Reading the Benchmark Landscape
The six papers collectively map a benchmark landscape that was mostly unmeasured two years ago:
| Benchmark | Primary gap addressed | Key failure uncovered |
|---|---|---|
| JETTS | Test-time scaling (rerank / beam / refine) | Critiques are ineffective; PRMs dominate beam search |
| Omni-MATH-2 | Math reasoning benchmark saturation | Judge wrong in 96.4% of expert disagreements |
| M-JudgeBench | Multimodal judge capabilities (10 dimensions) | Cross-modal consistency and counterfactual reasoning weak |
| IF-RewardBench | Instruction-following meta-evaluation | Current judges show significant deficiencies on multi-constraint tasks |
| Multimodal Judge | Text/audio/image/video evaluation framework | Strong human alignment when evaluation is reproducible (fixed seeds) |
| Personalized Judge | Persona-aligned preference evaluation | >80% agreement achievable but only on high-certainty subset |
Synthesis: What These Papers Mean for Harness Evaluation
The recurring pattern across all six papers is that judge reliability is task-specific in ways that aggregate metrics obscure. A judge that scores well on standard benchmarks may be wrong 96% of the time on hard math problems (Omni-MATH-2), fail on multi-constraint instructions (IF-RewardBench), degrade on cross-modal consistency (M-JudgeBench), or be unable to guide beam search (JETTS).

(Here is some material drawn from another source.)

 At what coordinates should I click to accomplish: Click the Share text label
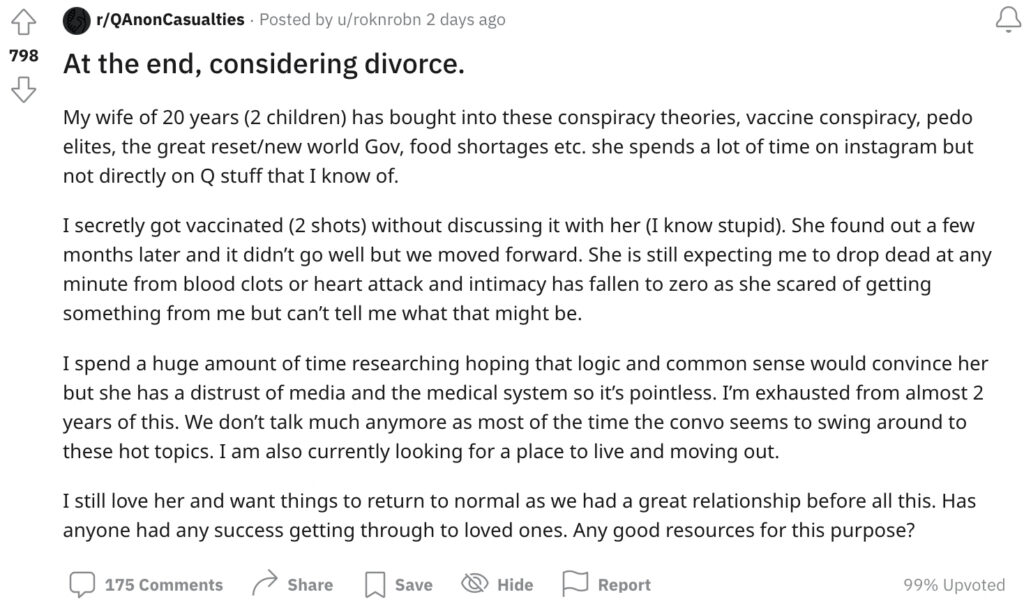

For harness design, this means judge selection should match the evaluation task:
- For response reranking: LLM judges are competitive. Select on the benchmark dimension closest to your rubric domain.
- For step-level guidance: use a dedicated PRM, not a generative judge.
- For critique-based revision: the harness’s structured revision prompts (Post 7) are more reliable than open-ended natural language critiques from a judge.
- For dimensional rubric scoring: prioritize IF-RewardBench performance when selecting judges for multi-constraint rubrics.
- For score interpretation: score plateaus may be judge saturation; use verbal uncertainty or conformal intervals to distinguish true convergence from judge ceiling.